A Virada ocupa o Centro Histórico de Cuiabá em homenagem à 5ª edição do Prêmio Jejé de Oyá
As histórias da população negra inscritas nas ruas, casarões e becos do Centro Histórico de Cuiabá serão o fio condutor da Rota da Ancestralidade - A Virada, edição especial realizada em homenagem à 5ª edição do Prêmio Jejé de Oyá.
Gratuita e aberta ao público, a programação acontece na sexta-feira (21) e propõe um grande movimento negro e histórico pela região central da capital, unindo memória, patrimônio, ancestralidade e cultura negra contemporânea.
A concentração e saída serão às 19h, na Igreja Nossa Senhora da Boa Morte. De lá, a caminhada seguirá por importantes vias do Centro Histórico, passando pela Escadaria do Beco do Alto e pela Rua das Pretas, atual Rua Engenheiro Ricardo Franco, até chegar à Praça da Mandioca.
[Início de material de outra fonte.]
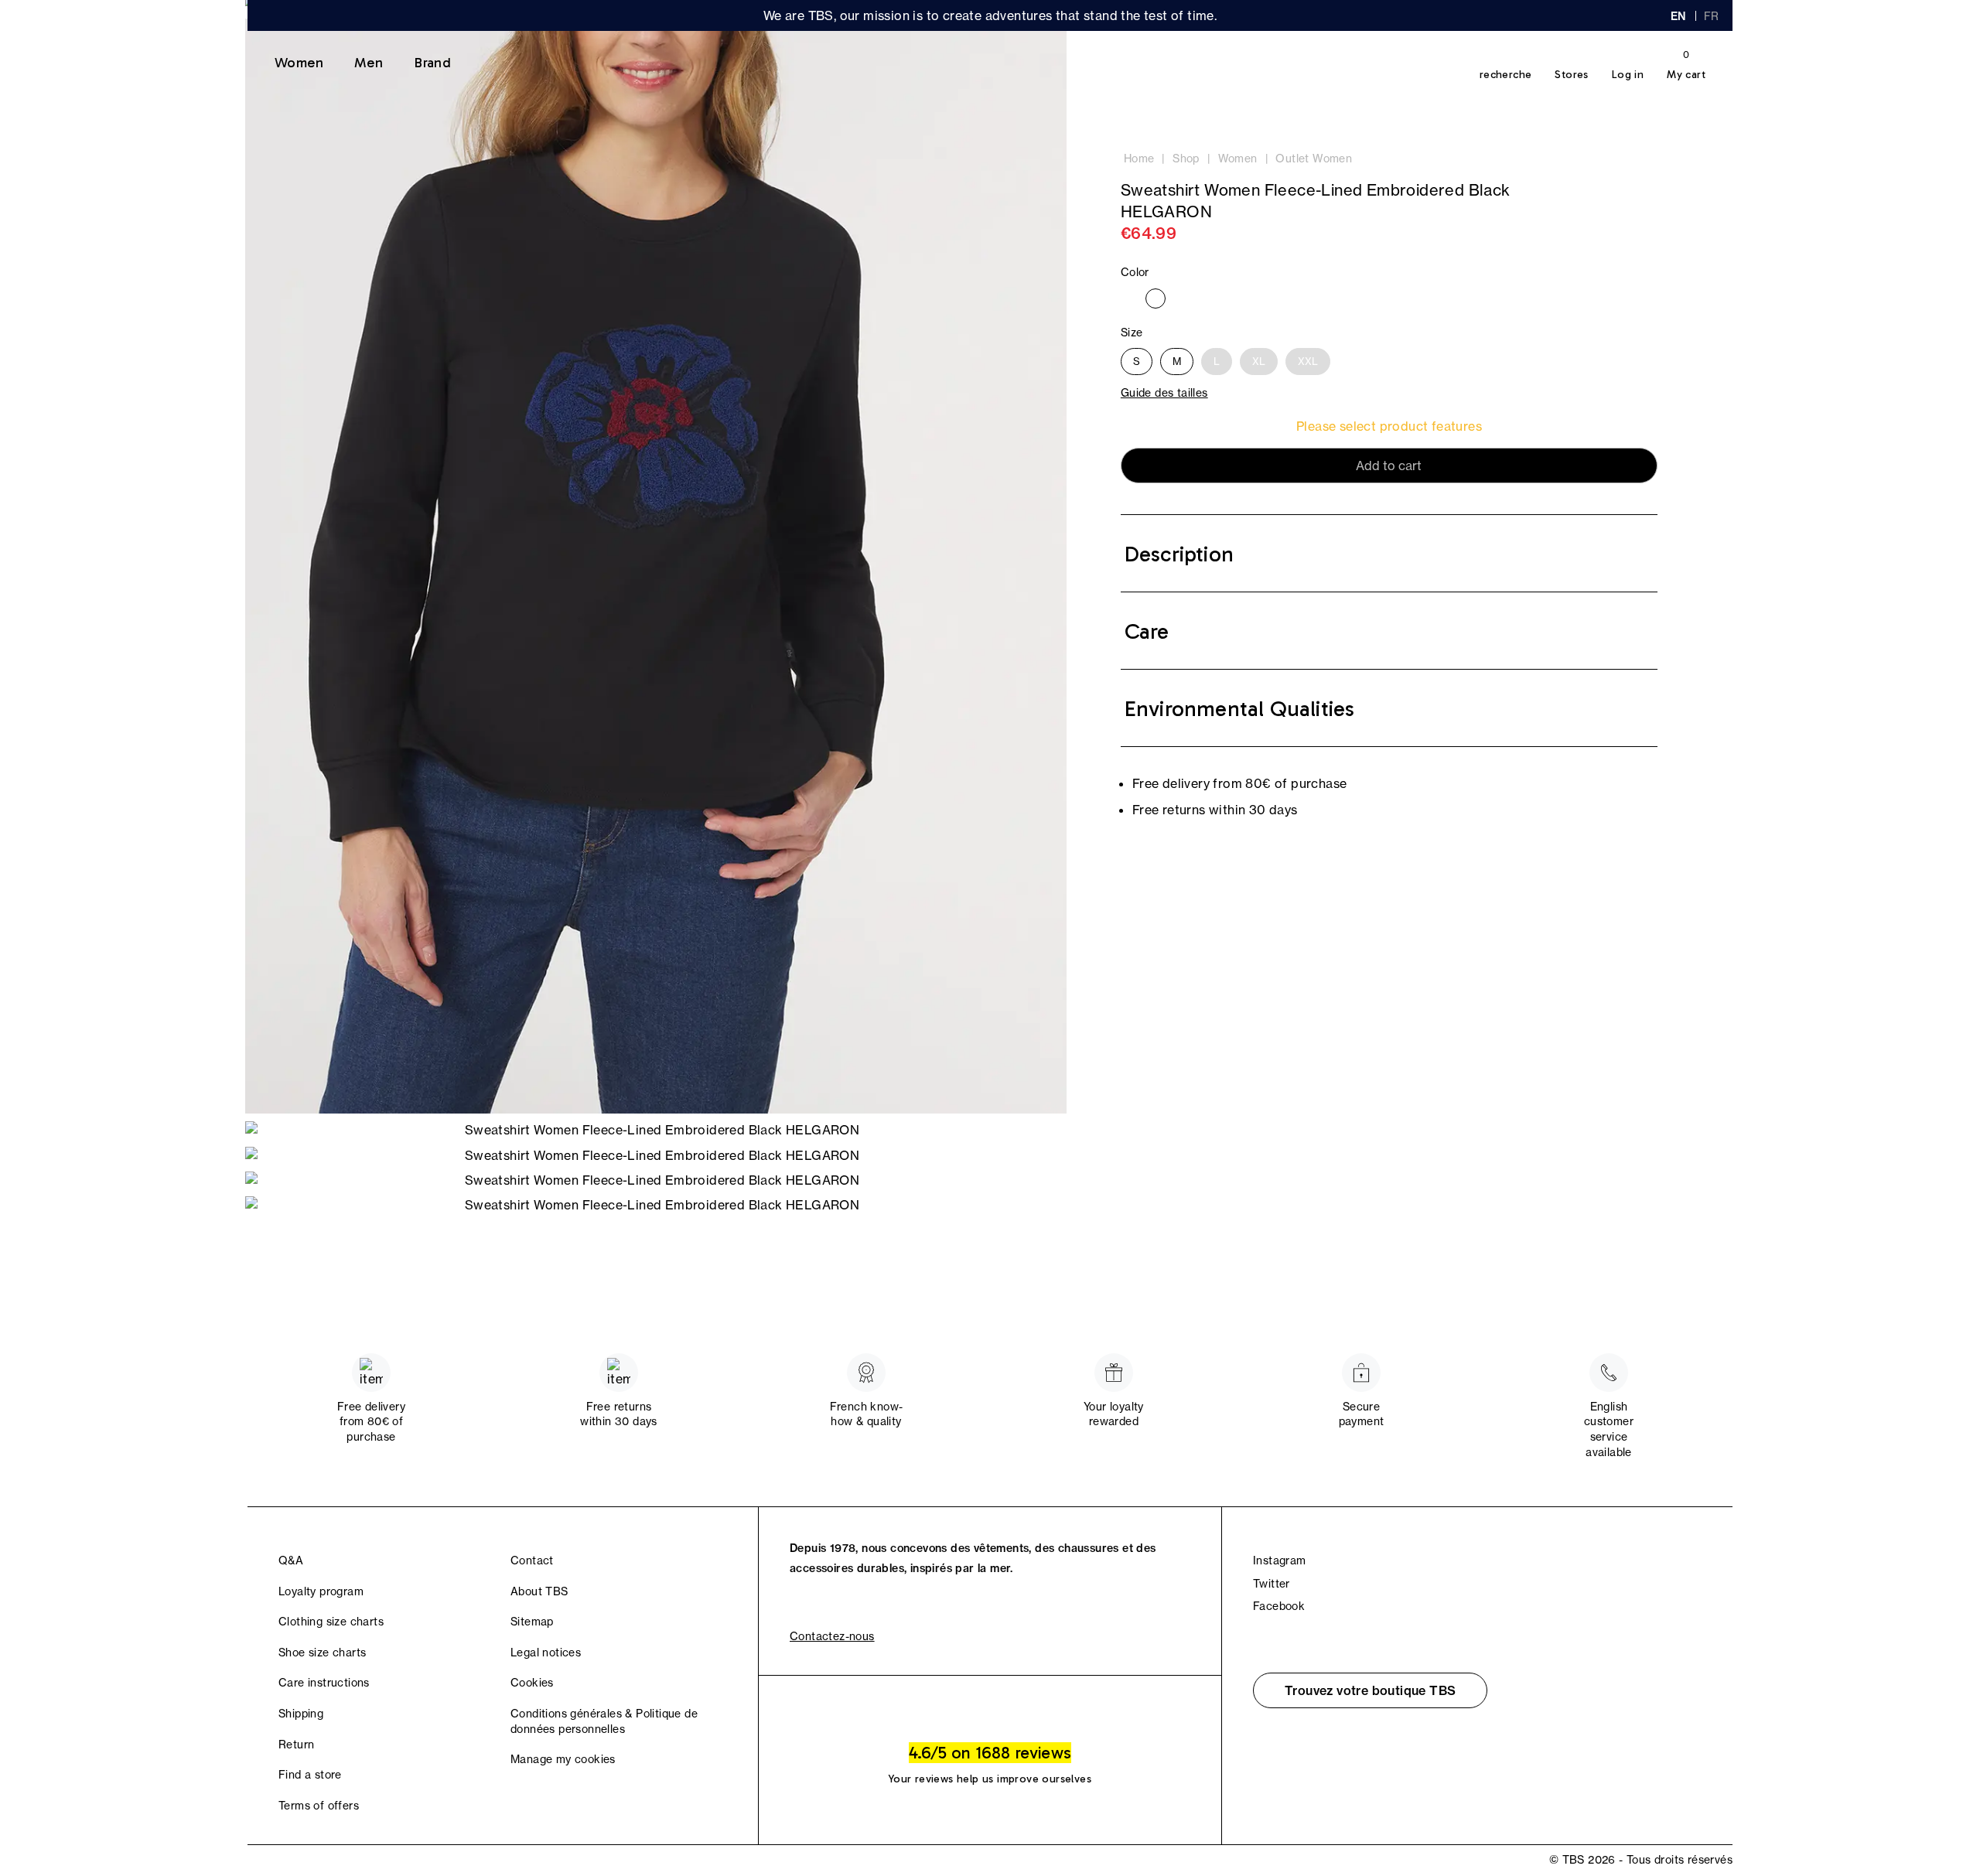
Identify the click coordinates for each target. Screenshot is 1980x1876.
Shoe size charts (322, 1652)
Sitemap (532, 1622)
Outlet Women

Ao longo do percurso, histórias, personagens e territórios ajudam a revelar uma presença negra fundamental para compreender a formação de Cuiabá, mas que nem sempre ocupa o mesmo espaço nas narrativas oficiais sobre a cidade.
Realizada há mais de 10 anos, a Rota da Ancestralidade transforma o Centro Histórico em território de memória e convida o público a conhecer Cuiabá a partir das contribuições, lutas e experiências da população negra.
Idealizada por Cristóvão Luiz, a iniciativa surgiu como um cortejo afro pelo Centro Histórico e consolidou-se como uma ação de valorização da memória e do patrimônio cultural negro cuiabano. A Rota articula história, tradição oral, cultura e educação patrimonial para apresentar outras camadas da formação social e cultural da capital mato-grossense.
Ao deslocar o olhar sobre ruas, igrejas, becos, casarões e praças, a iniciativa também coloca em debate os processos de apagamento da memória negra. A proposta é compreender o Centro Histórico para além do patrimônio arquitetônico, reconhecendo as pessoas, comunidades, saberes, manifestações culturais e resistências que construíram e continuam dando significado a esses espaços.
Nesta edição, o percurso ganha uma dimensão especial ao integrar as celebrações da 5ª edição do Prêmio Jejé de Oyá. A relação com o território também passa pela memória de Jejé, que viveu nas proximidades da Igreja Nossa Senhora da Boa Morte, região de onde partirá a caminhada.
Ao chegar à Praça da Mandioca, a memória encontra a celebração. Das 20h30 às 0h30, o espaço recebe uma programação de manifestações artísticas e culturais, reafirmando que a presença negra em Cuiabá não pertence somente ao passado: permanece viva, produzindo arte, cultura e novas formas de ocupar a cidade.
A programação reúne a cantora Andréia Caffé, do Rio de Janeiro, além de Naiggaz, Bloco Agora QQ Esse, Bloco Banana da Terra, Buriti Nagô, DJ Helinho e Grupo de Siriri Flor do Campo.
Para Jeferson Bertoloti, idealizador do Prêmio Jejé de Oyá, aproximar o prêmio da Rota significa reconhecer a população negra como parte fundamental da história e da produção cultural de Cuiabá. “O Prêmio Jejé de Oyá celebra quem mantém viva e movimenta a cultura negra. Nesta quinta edição, caminhar com a Rota da Ancestralidade é também reconhecer que nossa história está inscrita nessas ruas. A Virada é memória, mas também é presença: é ocupar o Centro Histórico com a cultura negra que está viva, criando, celebrando e construindo Cuiabá no presente.”
Rota Estudantil aproxima jovens da história negra da cidade
A programação começa uma semana antes. Nesta sexta-feira (14), a Rota da Ancestralidade Estudantil, realizada em parceria com o Instituto Federal de Mato Grosso (IFMT), promove uma imersão com estudantes do Ensino Médio pelo Centro Histórico de Cuiabá.
Mais do que revisitar o passado, caminhar pela Rota é também disputar quais histórias uma cidade escolhe lembrar. Ao colocar a memória negra no centro da narrativa, a iniciativa reafirma que compreender Cuiabá passa, necessariamente, por reconhecer o protagonismo negro na construção de sua história, de sua cultura e de sua identidade.